Data shown START

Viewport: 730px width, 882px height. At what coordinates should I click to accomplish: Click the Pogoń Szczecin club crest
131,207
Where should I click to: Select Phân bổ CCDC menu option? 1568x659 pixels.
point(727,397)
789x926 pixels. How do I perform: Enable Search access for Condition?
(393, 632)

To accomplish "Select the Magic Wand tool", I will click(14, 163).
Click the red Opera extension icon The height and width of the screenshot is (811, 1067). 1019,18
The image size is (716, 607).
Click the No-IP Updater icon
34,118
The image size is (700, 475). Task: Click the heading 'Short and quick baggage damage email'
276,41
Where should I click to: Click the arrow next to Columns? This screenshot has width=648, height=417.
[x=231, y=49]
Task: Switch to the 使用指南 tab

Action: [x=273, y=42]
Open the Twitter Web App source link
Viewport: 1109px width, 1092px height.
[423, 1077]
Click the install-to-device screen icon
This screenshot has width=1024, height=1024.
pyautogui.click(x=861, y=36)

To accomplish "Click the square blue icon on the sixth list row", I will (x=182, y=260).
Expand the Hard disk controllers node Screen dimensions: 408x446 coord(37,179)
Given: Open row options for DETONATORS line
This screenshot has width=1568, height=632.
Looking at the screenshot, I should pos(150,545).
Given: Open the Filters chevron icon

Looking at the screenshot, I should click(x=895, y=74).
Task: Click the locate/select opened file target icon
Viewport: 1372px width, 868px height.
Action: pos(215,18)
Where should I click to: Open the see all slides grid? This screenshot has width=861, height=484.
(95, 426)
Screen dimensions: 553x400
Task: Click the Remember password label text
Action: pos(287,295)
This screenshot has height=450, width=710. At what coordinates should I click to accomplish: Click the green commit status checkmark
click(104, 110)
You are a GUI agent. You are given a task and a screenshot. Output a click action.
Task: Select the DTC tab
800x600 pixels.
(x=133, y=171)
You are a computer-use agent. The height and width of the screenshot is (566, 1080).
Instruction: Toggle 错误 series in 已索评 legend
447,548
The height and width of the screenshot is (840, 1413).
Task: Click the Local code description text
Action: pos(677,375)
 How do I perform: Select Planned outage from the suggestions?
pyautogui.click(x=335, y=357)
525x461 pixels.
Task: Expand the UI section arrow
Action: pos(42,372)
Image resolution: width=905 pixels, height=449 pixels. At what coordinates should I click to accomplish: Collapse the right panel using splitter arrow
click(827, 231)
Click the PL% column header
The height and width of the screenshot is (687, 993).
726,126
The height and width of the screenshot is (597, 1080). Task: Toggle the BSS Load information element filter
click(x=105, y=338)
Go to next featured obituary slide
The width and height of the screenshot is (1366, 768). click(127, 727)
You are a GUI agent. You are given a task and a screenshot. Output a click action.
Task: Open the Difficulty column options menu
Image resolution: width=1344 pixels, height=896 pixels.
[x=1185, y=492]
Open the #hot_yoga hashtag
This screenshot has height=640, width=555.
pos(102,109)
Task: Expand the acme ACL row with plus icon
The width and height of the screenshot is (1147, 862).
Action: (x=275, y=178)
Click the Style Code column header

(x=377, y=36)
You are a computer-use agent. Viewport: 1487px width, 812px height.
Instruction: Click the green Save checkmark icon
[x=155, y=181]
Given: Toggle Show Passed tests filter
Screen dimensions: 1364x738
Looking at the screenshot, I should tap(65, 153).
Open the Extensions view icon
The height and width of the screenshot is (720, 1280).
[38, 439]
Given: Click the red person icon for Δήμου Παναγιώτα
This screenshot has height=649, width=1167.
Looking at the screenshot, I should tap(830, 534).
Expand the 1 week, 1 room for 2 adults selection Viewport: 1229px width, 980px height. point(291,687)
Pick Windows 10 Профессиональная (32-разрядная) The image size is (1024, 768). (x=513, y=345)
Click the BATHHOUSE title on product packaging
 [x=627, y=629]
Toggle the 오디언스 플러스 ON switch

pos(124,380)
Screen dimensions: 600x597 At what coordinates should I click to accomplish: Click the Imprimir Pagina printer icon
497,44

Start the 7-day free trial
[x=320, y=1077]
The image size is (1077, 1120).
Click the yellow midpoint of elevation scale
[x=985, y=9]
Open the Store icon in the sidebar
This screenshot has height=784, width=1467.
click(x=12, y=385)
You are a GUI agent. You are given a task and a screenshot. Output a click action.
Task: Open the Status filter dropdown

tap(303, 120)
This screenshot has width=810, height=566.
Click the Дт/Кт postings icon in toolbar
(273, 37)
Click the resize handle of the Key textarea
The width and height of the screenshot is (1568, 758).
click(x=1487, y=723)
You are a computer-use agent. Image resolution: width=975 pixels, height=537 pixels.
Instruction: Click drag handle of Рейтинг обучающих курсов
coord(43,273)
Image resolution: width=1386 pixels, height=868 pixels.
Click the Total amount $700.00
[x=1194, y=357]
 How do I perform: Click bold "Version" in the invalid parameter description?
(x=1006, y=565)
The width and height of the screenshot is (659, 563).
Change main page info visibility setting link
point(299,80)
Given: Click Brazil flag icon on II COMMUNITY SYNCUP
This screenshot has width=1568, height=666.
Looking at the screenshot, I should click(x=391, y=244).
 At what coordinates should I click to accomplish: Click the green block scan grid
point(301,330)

Data shown END

_Work instructions_. Could you transcribe the entries above word for word, from the line with "The width and height of the screenshot is (1568, 758)." down to the line with "The width and height of the screenshot is (659, 563).", keeping both?

_Written answer_.
The width and height of the screenshot is (1568, 758).
click(x=1487, y=723)
You are a computer-use agent. Image resolution: width=975 pixels, height=537 pixels.
Instruction: Click drag handle of Рейтинг обучающих курсов
coord(43,273)
Image resolution: width=1386 pixels, height=868 pixels.
Click the Total amount $700.00
[x=1194, y=357]
 How do I perform: Click bold "Version" in the invalid parameter description?
(x=1006, y=565)
The width and height of the screenshot is (659, 563).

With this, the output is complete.